EXERCISE: When you reach the line containing "You are a GUI agent. The screenshot is 988×2576." in the entries below, begin reproducing lines exactly, and stop once the line containing "Цени (691, 19)" is done.

SOURCE DATA:
########################################

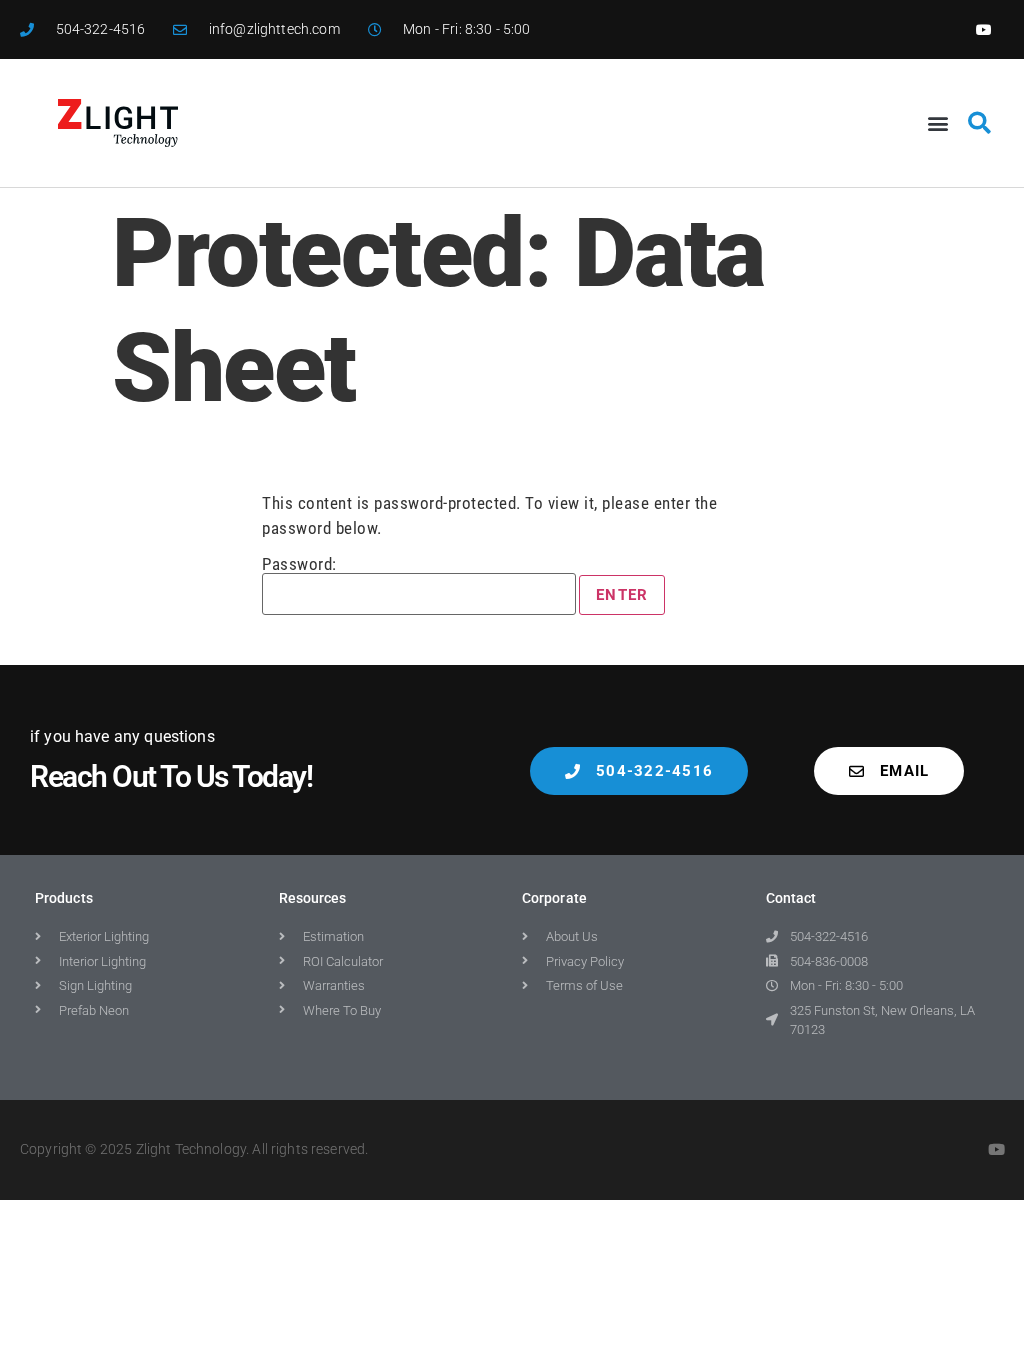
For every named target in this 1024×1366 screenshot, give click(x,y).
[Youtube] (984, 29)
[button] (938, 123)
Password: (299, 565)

########################################

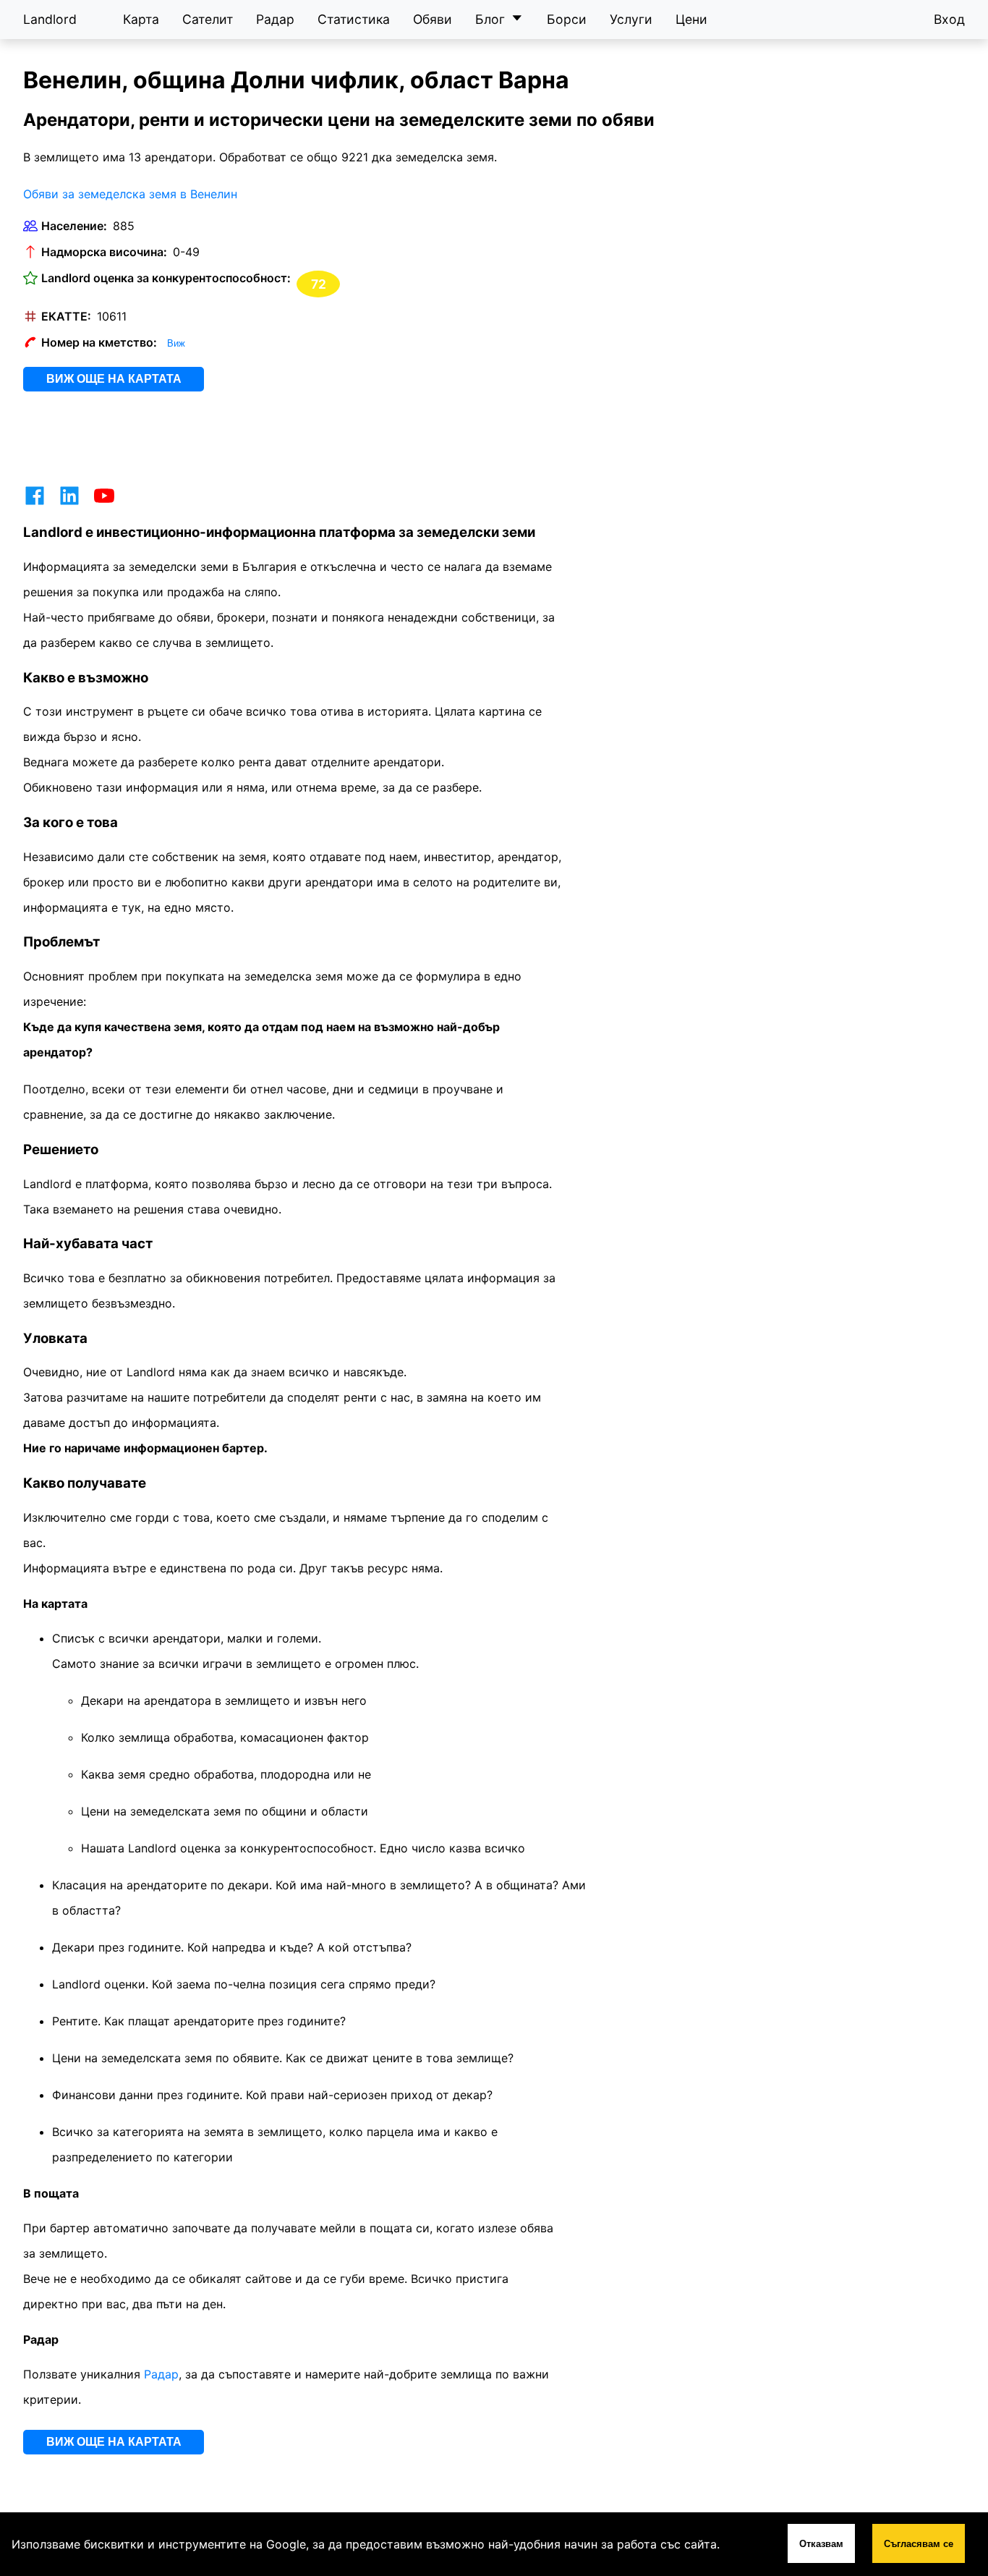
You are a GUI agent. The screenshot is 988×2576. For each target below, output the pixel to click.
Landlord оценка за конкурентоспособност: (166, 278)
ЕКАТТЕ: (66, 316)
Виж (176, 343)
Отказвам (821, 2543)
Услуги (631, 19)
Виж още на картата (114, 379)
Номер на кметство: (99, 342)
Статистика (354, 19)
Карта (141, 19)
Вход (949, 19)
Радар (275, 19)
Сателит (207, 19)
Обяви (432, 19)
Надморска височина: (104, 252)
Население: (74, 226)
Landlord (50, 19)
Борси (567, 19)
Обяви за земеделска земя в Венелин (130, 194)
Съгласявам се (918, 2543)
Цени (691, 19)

########################################

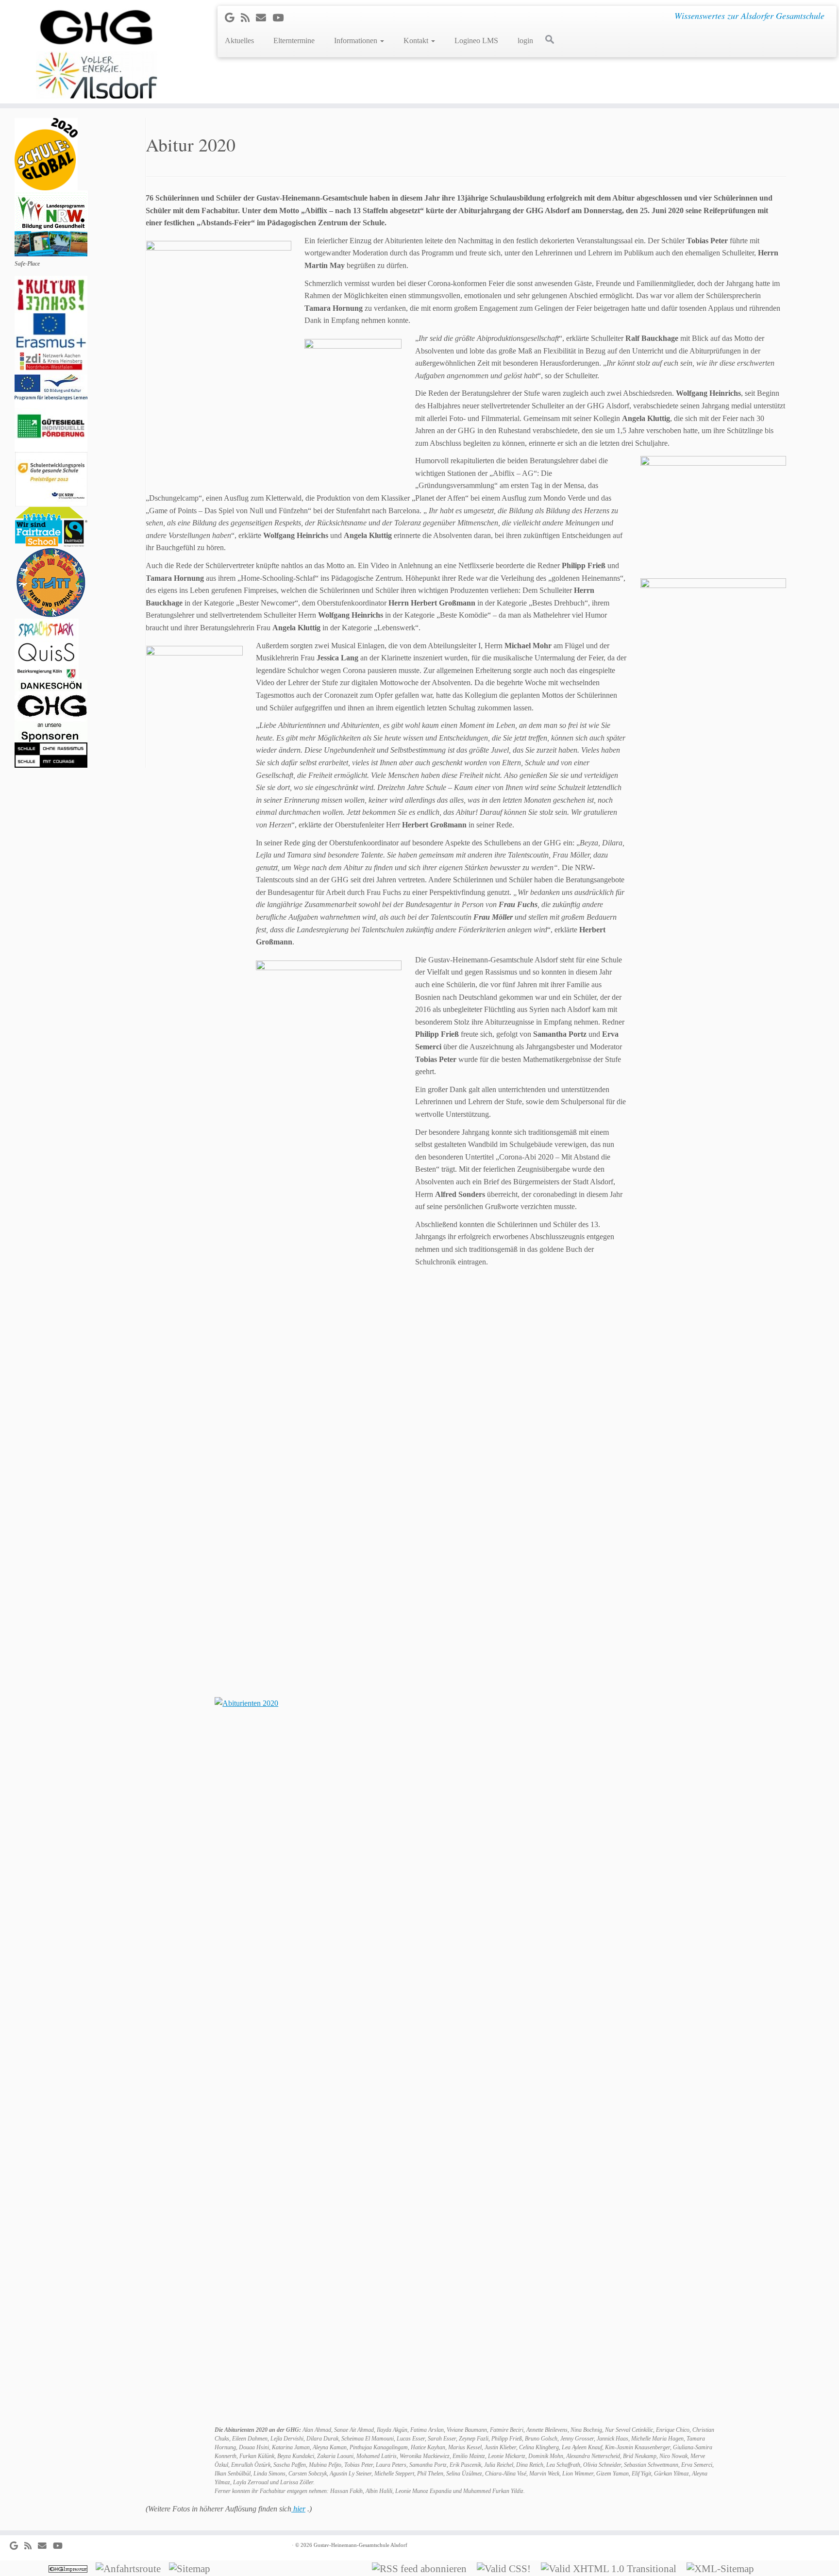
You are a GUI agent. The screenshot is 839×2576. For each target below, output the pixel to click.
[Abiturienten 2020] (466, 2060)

########################################

TASK OUTPUT:
You are a GUI agent. The screenshot is 988×2576. For each target below, output the pixel to click.
Landlord оценка за конкурентоспособност: (166, 278)
ЕКАТТЕ: (66, 316)
Виж (176, 343)
Отказвам (821, 2543)
Услуги (631, 19)
Виж още на картата (114, 379)
Номер на кметство: (99, 342)
Статистика (354, 19)
Карта (141, 19)
Вход (949, 19)
Радар (275, 19)
Сателит (207, 19)
Обяви (432, 19)
Надморска височина: (104, 252)
Население: (74, 226)
Landlord (50, 19)
Борси (567, 19)
Обяви за земеделска земя в Венелин (130, 194)
Съгласявам се (918, 2543)
Цени (691, 19)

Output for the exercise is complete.